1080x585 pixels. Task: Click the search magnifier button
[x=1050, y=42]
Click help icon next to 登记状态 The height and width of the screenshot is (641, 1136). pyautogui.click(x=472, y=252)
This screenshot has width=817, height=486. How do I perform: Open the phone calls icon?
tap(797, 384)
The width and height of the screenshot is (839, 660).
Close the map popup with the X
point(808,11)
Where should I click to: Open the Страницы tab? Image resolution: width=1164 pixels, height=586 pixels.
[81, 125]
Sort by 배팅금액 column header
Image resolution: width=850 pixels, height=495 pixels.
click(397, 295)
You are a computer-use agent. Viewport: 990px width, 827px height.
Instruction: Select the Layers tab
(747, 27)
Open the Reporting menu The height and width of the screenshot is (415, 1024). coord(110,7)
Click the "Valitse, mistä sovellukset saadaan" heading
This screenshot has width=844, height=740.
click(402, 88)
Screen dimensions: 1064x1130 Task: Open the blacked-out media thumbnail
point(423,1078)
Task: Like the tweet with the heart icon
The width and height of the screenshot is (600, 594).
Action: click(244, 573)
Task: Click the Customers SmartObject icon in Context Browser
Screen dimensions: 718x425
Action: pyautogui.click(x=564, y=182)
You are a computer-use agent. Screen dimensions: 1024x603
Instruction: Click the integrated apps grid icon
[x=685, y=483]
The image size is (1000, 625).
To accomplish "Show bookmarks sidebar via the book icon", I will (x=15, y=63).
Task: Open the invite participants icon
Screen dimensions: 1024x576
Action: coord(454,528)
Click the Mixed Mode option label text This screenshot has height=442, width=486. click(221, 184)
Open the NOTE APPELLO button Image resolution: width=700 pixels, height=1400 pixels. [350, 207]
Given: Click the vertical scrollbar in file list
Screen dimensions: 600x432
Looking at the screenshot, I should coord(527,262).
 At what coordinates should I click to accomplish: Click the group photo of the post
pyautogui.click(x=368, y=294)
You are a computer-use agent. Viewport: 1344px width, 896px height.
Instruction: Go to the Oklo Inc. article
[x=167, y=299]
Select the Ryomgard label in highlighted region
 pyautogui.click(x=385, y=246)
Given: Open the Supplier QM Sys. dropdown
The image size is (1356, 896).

-----

Return every entry exactly.

1080x585 pixels. Task: Click the search magnifier button
[x=1050, y=42]
Click help icon next to 登记状态 The height and width of the screenshot is (641, 1136). pyautogui.click(x=472, y=252)
This screenshot has width=817, height=486. How do I perform: Open the phone calls icon?
tap(797, 384)
The width and height of the screenshot is (839, 660).
Close the map popup with the X
point(808,11)
Where should I click to: Open the Страницы tab? Image resolution: width=1164 pixels, height=586 pixels.
[81, 125]
Sort by 배팅금액 column header
Image resolution: width=850 pixels, height=495 pixels.
click(397, 295)
You are a computer-use agent. Viewport: 990px width, 827px height.
Instruction: Select the Layers tab
(747, 27)
Open the Reporting menu The height and width of the screenshot is (415, 1024). coord(110,7)
Click the "Valitse, mistä sovellukset saadaan" heading
This screenshot has width=844, height=740.
click(402, 88)
Screen dimensions: 1064x1130 Task: Open the blacked-out media thumbnail
point(423,1078)
Task: Like the tweet with the heart icon
The width and height of the screenshot is (600, 594).
Action: click(244, 573)
Task: Click the Customers SmartObject icon in Context Browser
Screen dimensions: 718x425
Action: pyautogui.click(x=564, y=182)
You are a computer-use agent. Screen dimensions: 1024x603
Instruction: Click the integrated apps grid icon
[x=685, y=483]
The image size is (1000, 625).
To accomplish "Show bookmarks sidebar via the book icon", I will (x=15, y=63).
Task: Open the invite participants icon
Screen dimensions: 1024x576
Action: coord(454,528)
Click the Mixed Mode option label text This screenshot has height=442, width=486. click(221, 184)
Open the NOTE APPELLO button Image resolution: width=700 pixels, height=1400 pixels. [350, 207]
Given: Click the vertical scrollbar in file list
Screen dimensions: 600x432
Looking at the screenshot, I should coord(527,262).
 At what coordinates should I click to accomplish: Click the group photo of the post
pyautogui.click(x=368, y=294)
You are a computer-use agent. Viewport: 1344px width, 896px height.
Instruction: Go to the Oklo Inc. article
[x=167, y=299]
Select the Ryomgard label in highlighted region
 pyautogui.click(x=385, y=246)
Given: Open the Supplier QM Sys. dropdown
The image size is (1356, 896).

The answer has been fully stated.